Caramel Seafoam
Against my mother's will I used to choose this airy, caramel confection when we were taken to the candy shop as kids. She will eternally favor truffles, the grand nexus of chocolate. But I like a bit of hardened texture in my confections, and this treat could not be more satisfying. Caramel seafoam is the adult equivalent of a teething biscuit. It presses against your teeth as you bite into the brittle caramel, rewarding you with sweetness for the task of chewing.
When it comes to the chemistry behind this confection, what we're really looking at is carbon dioxide racing to escape quickly-rehardening sugar. I add the vinegar in this recipe just at the end, right before I dump in the baking soda so I can make the most of that grade-school science experiment. Caramel traps the overflowing bubbles in a molten moon landscape that is almost as joyful to watch as it is to eat.
Ingredients
- 1 1/2 cups White Sugar (pure sucrose)
- 1/3 cup Corn Syrup (pure glucose)
- 1/3 cup Water
- 1/8 teaspoon Cream of Tartar
- 2 teaspoons Vinegar (either white or apple cider, but not balsamic!)
- 2 teaspoons Baking Soda
- 1/4 teaspoon Salt
Business
- Line an 8x8 baking dish with parchment paper.
- Add the sugar, corn syrup, water, and cream of tartar to a heavy-bottomed sauce pan and place it over medium-high heat.
- Don't bother stirring or mixing the ingredients, splashing the mixture around the side of the pan can lead to sugar crystal accumulation that will, in turn, burn before the caramel has been made.
- Allow the sugar mixture to bubble and burble, monitoring the flame underneath as you keep an eye on the clock. 10 minutes to caramel!
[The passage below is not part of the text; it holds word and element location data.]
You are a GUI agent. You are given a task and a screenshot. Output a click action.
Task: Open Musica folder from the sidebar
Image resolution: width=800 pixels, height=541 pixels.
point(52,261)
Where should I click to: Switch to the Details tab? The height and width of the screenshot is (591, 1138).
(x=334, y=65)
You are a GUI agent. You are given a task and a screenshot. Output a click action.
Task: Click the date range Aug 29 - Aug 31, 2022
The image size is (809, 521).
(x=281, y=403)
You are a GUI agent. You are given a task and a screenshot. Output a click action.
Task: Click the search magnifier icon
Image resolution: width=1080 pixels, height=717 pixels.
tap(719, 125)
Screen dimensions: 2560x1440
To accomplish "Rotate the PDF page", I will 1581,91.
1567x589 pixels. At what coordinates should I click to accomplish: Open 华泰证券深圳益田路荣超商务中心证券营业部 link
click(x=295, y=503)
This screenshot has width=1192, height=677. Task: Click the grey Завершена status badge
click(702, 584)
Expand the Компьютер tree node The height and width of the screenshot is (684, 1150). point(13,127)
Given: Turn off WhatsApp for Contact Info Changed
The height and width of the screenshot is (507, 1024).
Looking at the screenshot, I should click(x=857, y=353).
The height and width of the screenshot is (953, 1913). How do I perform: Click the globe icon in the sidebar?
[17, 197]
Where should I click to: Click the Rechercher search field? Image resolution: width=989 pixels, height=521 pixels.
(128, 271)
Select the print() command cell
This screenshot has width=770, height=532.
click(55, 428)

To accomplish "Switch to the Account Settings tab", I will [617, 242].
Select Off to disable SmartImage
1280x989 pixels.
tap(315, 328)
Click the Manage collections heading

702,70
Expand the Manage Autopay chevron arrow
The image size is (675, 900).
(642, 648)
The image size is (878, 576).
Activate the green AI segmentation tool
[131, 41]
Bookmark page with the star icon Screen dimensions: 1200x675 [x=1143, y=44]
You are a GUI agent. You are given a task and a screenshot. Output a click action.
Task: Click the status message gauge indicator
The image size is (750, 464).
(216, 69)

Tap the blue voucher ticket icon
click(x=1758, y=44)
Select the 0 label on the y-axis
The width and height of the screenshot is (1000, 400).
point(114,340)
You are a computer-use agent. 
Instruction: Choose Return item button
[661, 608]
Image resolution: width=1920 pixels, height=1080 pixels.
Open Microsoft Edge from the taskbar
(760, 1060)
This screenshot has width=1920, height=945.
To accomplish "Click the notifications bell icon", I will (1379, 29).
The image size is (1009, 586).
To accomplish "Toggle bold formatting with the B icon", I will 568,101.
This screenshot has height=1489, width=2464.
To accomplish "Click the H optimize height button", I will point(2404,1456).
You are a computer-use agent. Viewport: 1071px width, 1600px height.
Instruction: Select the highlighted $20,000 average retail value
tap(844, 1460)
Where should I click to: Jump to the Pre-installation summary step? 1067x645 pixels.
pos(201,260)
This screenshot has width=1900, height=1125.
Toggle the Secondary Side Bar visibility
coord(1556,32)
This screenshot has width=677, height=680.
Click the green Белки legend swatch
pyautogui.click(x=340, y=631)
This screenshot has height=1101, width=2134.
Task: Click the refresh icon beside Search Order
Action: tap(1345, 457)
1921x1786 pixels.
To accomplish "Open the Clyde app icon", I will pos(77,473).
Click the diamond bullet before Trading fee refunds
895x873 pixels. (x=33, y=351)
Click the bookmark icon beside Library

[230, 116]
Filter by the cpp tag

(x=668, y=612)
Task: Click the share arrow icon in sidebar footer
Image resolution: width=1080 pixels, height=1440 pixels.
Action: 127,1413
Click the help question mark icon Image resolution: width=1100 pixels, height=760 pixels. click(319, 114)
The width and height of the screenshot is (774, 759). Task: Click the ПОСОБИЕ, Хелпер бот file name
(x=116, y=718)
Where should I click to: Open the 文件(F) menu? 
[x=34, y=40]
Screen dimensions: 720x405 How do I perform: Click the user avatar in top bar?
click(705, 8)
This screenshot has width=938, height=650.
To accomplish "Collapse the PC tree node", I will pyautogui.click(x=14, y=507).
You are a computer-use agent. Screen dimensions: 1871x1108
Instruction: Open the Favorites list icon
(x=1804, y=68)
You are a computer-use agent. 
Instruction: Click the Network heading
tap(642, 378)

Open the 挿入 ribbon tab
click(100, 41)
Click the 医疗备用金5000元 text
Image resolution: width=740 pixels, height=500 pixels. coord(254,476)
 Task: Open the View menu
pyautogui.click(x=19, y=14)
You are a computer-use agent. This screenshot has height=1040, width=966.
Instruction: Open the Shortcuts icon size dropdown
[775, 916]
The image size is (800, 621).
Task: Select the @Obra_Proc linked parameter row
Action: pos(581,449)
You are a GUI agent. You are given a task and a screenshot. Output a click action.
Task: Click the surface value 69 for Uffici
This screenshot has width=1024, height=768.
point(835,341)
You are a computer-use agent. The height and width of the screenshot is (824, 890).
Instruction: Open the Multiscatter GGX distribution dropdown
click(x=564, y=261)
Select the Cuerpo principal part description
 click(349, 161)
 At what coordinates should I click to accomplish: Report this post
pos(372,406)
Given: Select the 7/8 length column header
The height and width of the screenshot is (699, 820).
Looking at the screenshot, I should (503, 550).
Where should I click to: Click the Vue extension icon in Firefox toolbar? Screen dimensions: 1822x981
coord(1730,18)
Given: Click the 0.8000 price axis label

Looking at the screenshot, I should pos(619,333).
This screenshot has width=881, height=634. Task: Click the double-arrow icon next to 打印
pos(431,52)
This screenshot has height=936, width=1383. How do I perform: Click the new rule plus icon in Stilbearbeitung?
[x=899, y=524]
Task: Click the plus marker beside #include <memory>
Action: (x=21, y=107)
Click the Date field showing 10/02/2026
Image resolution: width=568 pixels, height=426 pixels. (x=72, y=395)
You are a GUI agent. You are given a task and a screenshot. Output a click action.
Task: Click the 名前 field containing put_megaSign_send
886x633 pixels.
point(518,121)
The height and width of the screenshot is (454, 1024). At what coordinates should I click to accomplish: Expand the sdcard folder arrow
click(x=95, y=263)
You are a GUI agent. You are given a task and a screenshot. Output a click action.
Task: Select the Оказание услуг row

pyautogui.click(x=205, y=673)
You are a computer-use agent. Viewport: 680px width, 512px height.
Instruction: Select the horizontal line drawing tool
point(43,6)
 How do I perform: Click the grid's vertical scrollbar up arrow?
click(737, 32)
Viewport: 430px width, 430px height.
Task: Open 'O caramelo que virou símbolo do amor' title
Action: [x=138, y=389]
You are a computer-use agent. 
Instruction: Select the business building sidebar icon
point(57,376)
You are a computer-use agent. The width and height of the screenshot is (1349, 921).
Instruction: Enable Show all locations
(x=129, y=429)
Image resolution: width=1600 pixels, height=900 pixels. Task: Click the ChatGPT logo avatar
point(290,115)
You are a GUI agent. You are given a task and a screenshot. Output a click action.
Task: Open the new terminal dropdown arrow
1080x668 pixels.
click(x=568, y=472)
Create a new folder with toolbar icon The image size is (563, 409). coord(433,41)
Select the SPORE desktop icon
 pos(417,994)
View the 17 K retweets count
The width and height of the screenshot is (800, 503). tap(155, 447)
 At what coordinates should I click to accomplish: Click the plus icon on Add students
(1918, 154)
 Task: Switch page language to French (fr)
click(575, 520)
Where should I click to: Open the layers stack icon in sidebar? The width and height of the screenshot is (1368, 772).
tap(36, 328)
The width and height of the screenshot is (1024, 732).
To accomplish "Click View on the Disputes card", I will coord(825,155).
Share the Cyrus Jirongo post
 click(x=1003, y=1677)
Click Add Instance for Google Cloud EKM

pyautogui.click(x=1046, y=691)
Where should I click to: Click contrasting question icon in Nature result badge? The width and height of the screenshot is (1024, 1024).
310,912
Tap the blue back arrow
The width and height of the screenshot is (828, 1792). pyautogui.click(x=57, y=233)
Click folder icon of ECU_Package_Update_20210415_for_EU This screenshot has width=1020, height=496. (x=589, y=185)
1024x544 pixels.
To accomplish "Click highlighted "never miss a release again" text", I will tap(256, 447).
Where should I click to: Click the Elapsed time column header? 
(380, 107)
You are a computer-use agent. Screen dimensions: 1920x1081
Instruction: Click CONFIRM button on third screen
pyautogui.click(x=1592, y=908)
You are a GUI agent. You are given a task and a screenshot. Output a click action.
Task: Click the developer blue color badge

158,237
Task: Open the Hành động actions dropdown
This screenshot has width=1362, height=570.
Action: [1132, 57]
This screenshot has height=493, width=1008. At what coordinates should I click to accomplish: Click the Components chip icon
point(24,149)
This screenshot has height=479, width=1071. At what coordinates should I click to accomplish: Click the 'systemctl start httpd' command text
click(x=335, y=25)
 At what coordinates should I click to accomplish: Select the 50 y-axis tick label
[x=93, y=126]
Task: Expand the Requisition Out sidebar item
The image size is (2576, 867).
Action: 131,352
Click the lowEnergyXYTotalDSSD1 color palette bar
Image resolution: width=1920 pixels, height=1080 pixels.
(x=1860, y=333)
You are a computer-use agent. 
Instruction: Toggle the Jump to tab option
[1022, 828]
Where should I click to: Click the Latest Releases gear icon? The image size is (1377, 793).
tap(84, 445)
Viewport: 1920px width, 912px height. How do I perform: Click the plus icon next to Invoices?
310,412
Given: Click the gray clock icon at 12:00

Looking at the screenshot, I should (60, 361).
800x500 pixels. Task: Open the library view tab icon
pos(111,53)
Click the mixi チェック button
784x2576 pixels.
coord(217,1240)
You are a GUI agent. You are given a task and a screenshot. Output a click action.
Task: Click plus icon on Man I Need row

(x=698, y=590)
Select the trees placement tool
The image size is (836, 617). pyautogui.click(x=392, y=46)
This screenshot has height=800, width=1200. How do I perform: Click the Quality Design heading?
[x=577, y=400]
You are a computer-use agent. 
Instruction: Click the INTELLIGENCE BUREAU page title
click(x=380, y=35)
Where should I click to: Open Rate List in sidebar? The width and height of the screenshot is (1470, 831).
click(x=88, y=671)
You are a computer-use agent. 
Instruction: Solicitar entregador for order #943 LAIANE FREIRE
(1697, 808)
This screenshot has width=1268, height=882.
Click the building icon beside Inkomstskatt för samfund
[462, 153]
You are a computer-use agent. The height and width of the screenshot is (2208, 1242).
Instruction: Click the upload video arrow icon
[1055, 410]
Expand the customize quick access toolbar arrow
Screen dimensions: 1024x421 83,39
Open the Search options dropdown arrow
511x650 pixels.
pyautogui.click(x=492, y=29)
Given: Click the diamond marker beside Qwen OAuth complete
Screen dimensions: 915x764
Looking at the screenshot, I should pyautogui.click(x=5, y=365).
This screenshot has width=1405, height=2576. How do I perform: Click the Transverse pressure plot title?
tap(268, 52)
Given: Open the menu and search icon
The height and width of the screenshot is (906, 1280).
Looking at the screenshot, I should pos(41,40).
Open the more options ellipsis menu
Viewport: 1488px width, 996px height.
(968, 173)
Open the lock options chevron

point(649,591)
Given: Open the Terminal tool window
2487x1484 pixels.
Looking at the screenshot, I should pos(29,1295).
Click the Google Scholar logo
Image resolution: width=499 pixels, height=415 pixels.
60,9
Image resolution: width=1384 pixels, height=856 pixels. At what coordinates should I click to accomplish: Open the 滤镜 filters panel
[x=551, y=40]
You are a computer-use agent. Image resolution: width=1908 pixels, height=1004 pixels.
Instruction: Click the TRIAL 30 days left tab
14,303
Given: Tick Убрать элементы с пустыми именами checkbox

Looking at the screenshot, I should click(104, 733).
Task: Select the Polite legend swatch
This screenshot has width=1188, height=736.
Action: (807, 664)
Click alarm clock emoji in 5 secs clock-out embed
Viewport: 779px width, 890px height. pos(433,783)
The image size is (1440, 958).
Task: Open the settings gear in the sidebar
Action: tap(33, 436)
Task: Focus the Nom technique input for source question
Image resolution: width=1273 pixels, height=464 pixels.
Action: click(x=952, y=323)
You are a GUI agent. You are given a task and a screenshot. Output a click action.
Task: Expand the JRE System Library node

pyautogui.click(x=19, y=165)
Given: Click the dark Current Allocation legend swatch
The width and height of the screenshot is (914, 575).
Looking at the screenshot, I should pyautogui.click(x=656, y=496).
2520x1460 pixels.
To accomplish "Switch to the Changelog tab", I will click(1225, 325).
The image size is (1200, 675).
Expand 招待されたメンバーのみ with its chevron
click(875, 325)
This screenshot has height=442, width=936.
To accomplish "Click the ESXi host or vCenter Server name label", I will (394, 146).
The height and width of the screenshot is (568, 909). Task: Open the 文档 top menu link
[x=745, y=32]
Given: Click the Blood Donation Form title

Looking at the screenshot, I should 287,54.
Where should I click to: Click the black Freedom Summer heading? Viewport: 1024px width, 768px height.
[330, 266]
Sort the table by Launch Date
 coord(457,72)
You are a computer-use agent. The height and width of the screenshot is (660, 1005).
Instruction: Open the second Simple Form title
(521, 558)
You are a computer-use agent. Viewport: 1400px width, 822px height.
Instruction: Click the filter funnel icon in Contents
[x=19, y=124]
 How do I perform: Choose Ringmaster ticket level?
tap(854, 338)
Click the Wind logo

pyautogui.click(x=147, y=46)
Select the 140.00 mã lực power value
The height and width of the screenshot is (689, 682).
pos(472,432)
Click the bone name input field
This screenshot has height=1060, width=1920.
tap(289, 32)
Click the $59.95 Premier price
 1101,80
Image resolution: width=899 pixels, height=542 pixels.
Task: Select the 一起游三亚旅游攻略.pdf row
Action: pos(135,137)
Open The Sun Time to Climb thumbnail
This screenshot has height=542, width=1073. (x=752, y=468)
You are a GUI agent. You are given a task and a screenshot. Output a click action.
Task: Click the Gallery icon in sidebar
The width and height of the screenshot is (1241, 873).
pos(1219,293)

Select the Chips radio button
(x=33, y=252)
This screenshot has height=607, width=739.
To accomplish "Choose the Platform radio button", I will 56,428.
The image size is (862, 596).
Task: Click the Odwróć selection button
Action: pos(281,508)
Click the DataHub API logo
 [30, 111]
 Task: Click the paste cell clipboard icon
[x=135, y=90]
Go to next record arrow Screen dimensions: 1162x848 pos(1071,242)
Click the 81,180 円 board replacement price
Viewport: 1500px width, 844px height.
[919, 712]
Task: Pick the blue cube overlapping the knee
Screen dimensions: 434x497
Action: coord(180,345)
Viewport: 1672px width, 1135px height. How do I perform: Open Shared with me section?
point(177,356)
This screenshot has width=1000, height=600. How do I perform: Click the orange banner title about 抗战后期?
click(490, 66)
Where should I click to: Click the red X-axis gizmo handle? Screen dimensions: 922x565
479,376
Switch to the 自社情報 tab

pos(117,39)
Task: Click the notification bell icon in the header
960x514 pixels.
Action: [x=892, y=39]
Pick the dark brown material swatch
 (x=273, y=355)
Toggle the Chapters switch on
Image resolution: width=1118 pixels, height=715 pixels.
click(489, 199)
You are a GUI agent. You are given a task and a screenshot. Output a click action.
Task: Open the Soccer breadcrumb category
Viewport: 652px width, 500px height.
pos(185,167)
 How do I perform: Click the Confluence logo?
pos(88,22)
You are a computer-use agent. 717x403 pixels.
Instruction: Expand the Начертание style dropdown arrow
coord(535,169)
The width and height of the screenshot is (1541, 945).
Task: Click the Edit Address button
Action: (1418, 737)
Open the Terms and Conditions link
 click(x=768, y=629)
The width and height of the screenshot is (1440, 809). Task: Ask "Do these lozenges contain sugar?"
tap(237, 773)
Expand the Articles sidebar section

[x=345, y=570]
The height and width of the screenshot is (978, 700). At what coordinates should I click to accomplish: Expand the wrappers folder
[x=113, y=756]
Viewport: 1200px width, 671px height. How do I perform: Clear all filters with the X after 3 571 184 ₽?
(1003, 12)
If it starts to gain color before the 9th or 10th minute, lower the flame. Likewise, if the bubbles are slow to gather, then your heat is too low. Caramel making is a ten-minute exercise in calibration!
- Just as the golden color accumulates around the edge of the pan, pour in the vinegar and let the bubbles carry it through the mixture.
- Immediately following the dispersement of the vinegar, add the baking soda and salt (together if possible), and WHISK WHISK WHISK. The escaping carbon dioxide will foam up the caramel, this is good.
- Pour the light-golden foam into your lined baking dish and allow it to set for one hour at room temperature.
- Shatter the confection into shards and get addicted.
Recipe Notes:
This caramel should take 10-12 minutes to make. You can use a thermometer to check the temperature (we're looking for 300 degrees) but let me suggest that your eyes are capable of monitoring this perfectly well. If the heat is too low, your caramel will take too long to reach the ideal temperature. In that instance, the water will have cooked off long before we reach ideal temperatures for molecular breakdown (caramelization), resulting in sugar that is too reduced and likely to burn. If the heat is too high, the sugar will burn before it has time to gently break down into new flavor and color components (caramelization).
Set a timer for ten minutes and put the heat to medium high. The bubbles will begin at the edge of your pan, then move inward. They will, likewise, begin as large, thin bubbles, and then progress into small, thick bubbles as the sugar reduces. For this particular confection you do not need a deep golden brown. You should begin to see caramel color around the edge of the pan in the 9th or 10th minute, and that is the perfect time to add the vinegar and baking soda.